■ Records for the task:
---
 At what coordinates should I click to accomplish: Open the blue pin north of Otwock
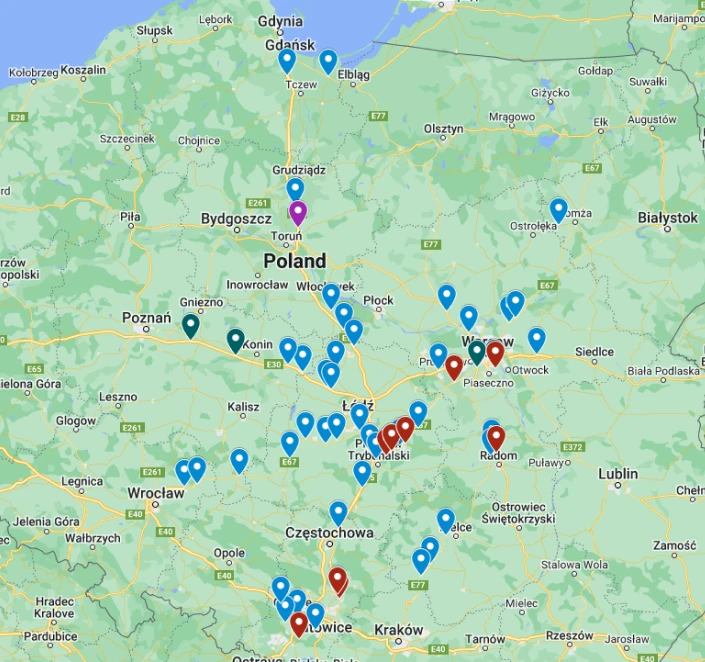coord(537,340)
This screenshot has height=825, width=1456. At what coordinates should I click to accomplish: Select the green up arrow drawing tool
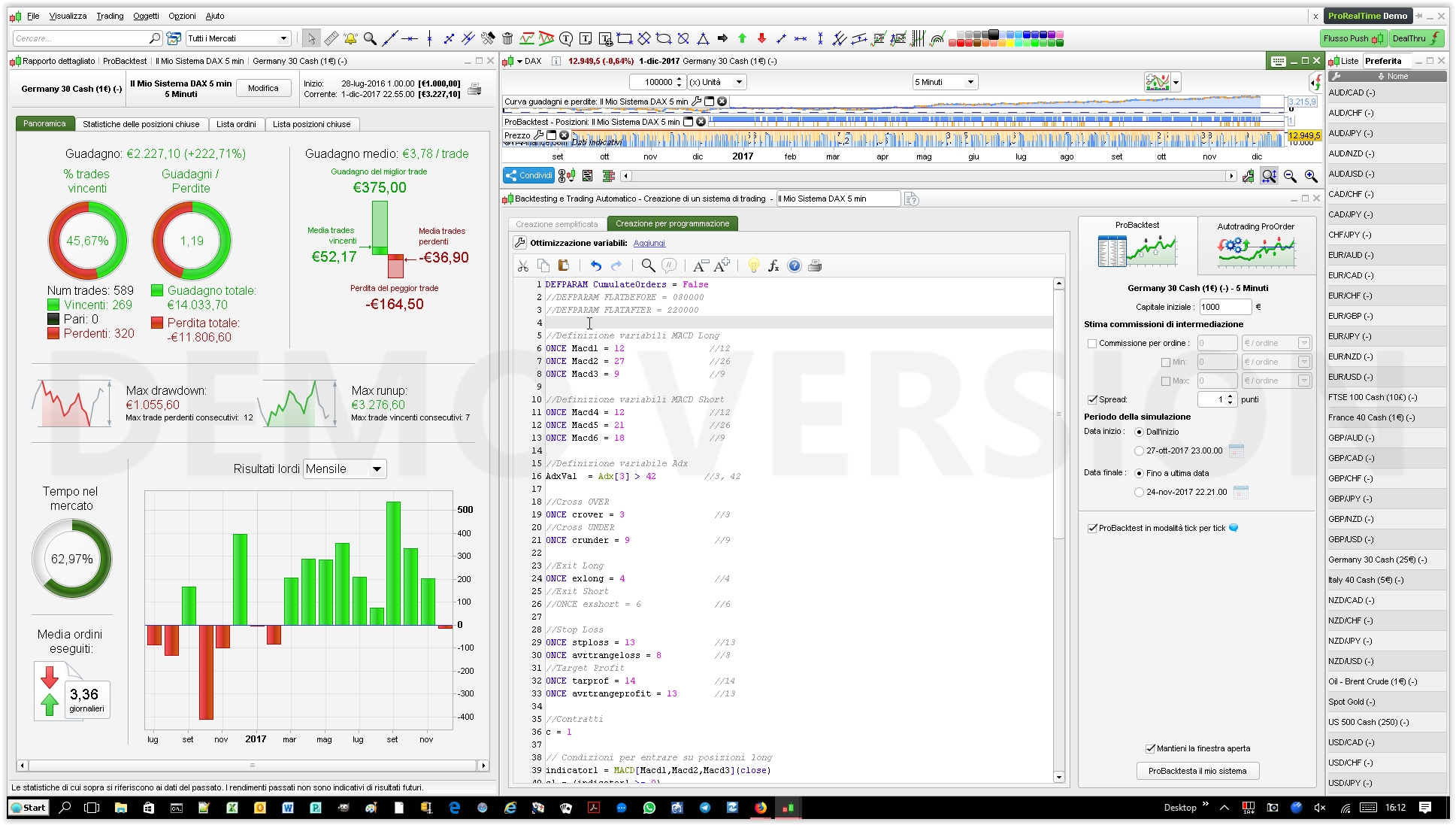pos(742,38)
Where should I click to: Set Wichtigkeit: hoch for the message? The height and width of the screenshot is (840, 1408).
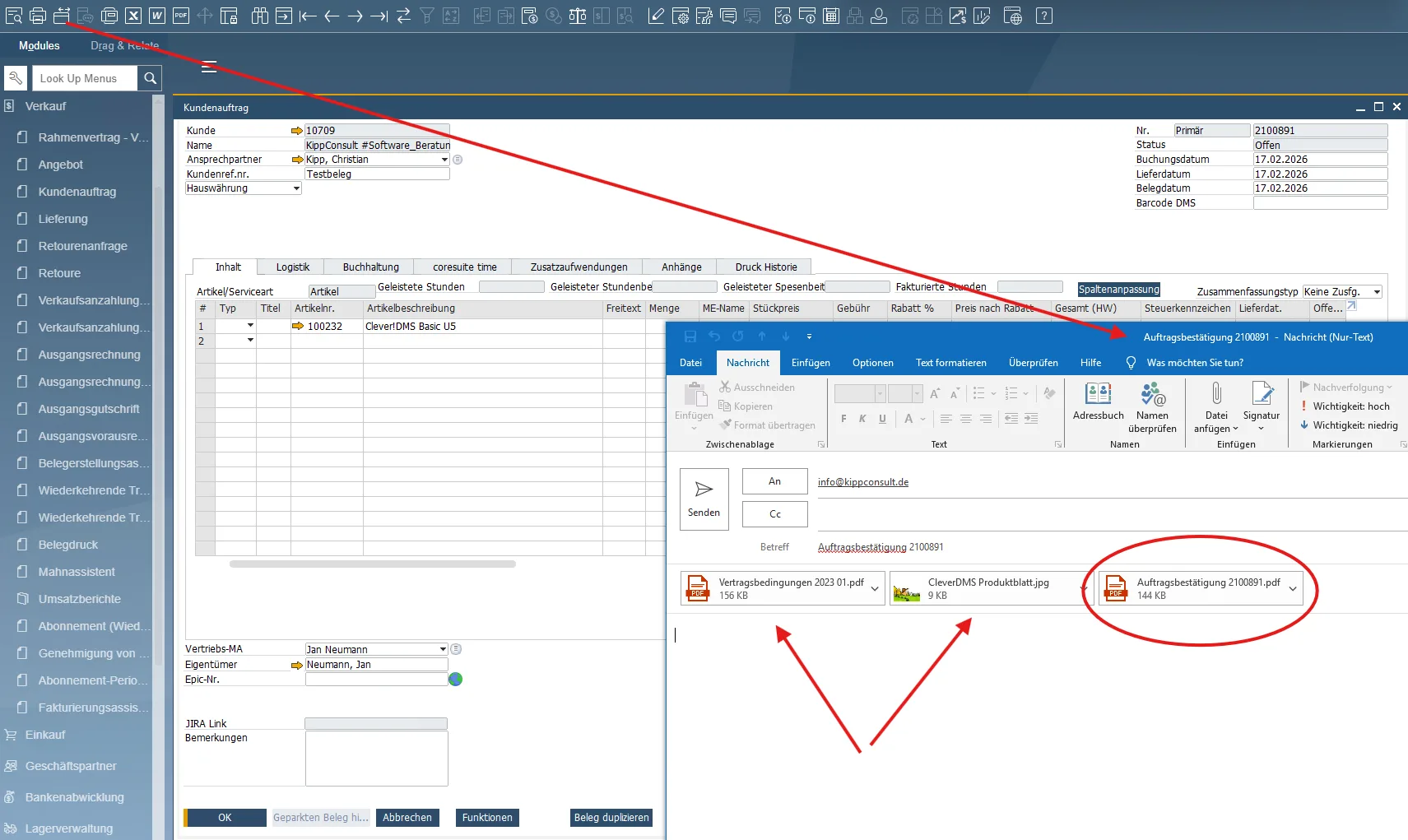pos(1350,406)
---
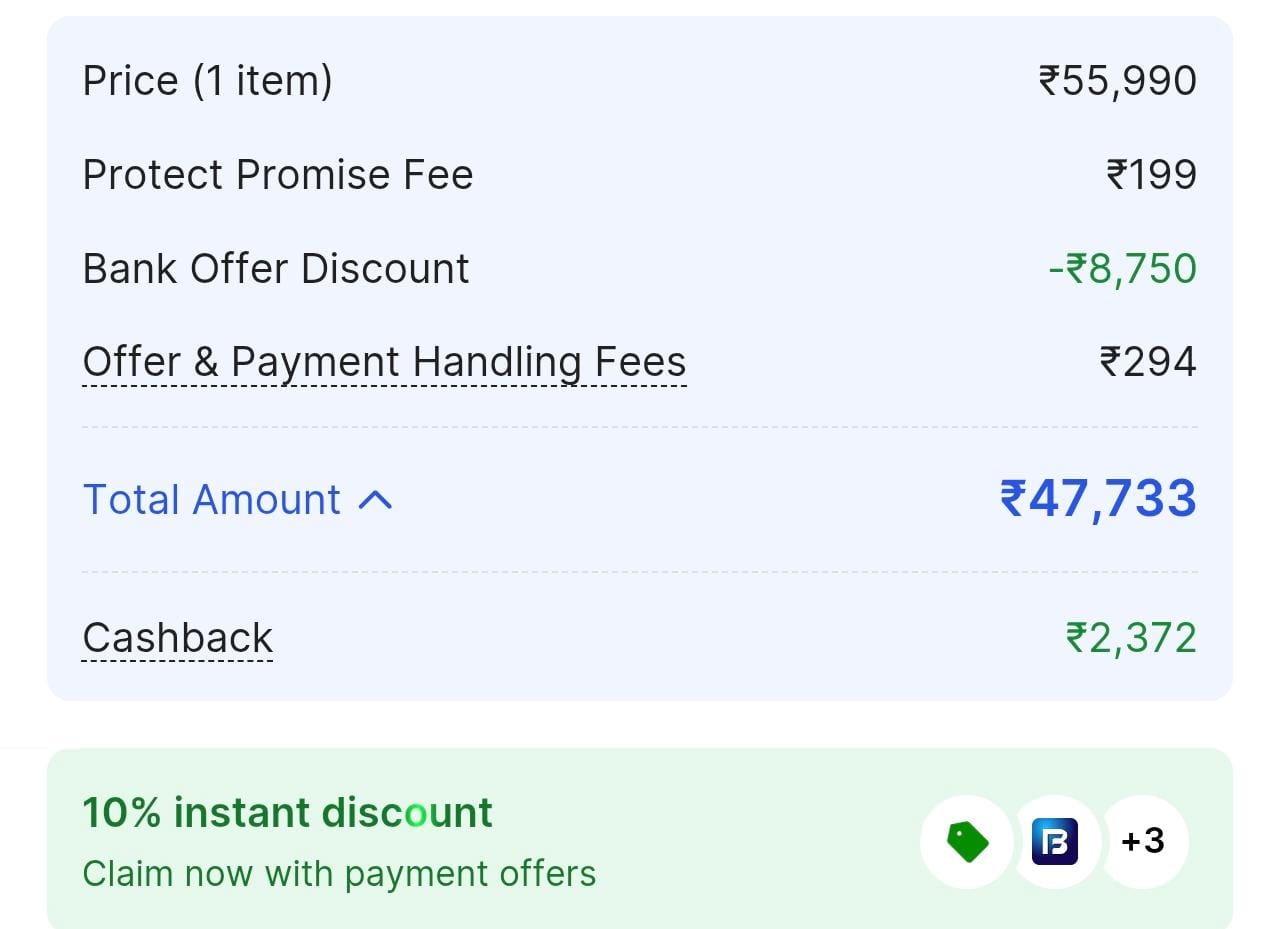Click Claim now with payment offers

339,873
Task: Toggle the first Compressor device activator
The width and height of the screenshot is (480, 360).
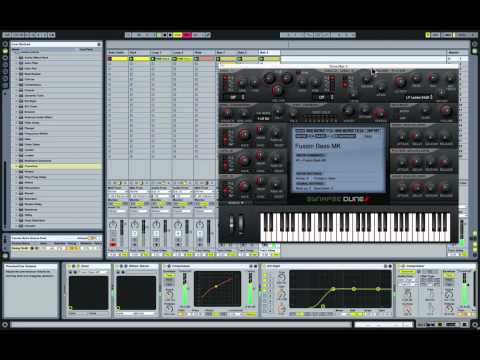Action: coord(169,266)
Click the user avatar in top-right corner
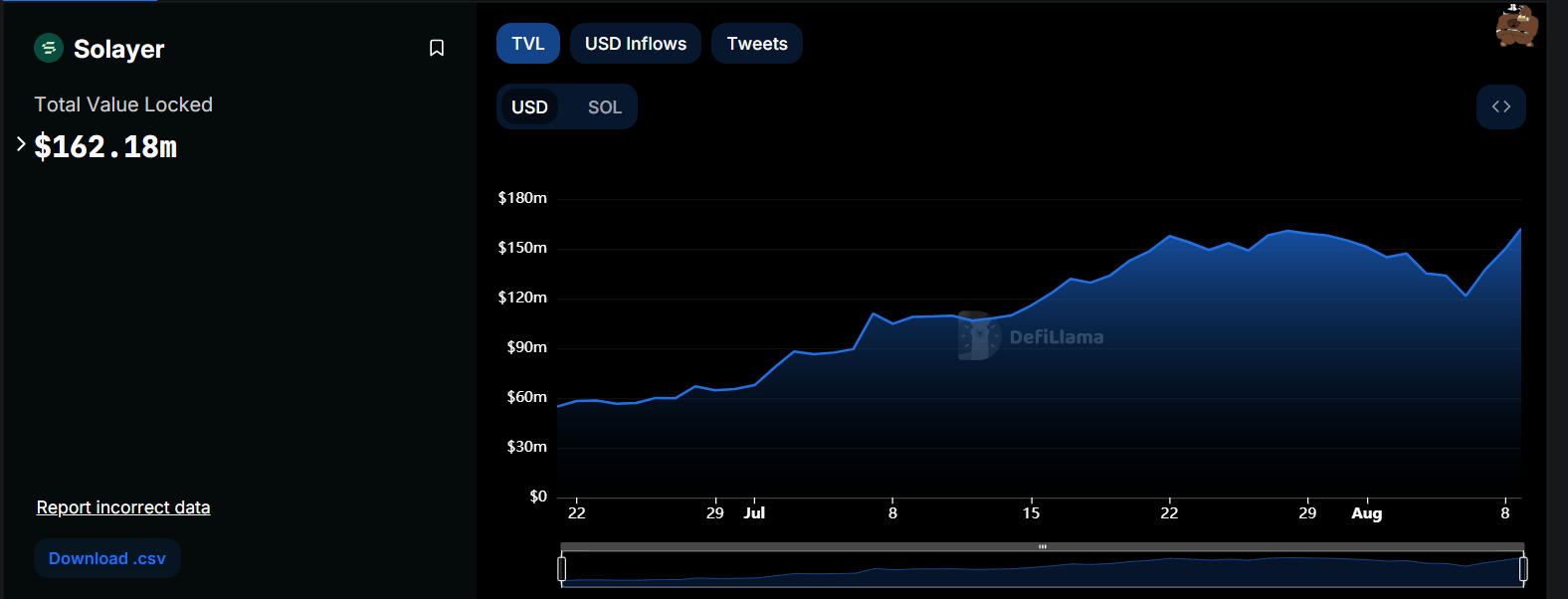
---
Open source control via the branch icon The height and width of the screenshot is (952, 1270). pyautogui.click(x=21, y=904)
---
■ Short problem: Reproduce verbatim the material that opens with the line containing "At what coordinates should I click to accomplish: Open" and closes with the line containing "pos(1350,406)", both lines included. Omit the pictures from your answer.

■ Completed task:
 At what coordinates should I click to accomplish: Open the blue pin north of Otwock
coord(537,340)
This screenshot has height=825, width=1456. At what coordinates should I click to accomplish: Select the green up arrow drawing tool
pos(742,38)
Where should I click to: Set Wichtigkeit: hoch for the message? The height and width of the screenshot is (840, 1408).
pos(1350,406)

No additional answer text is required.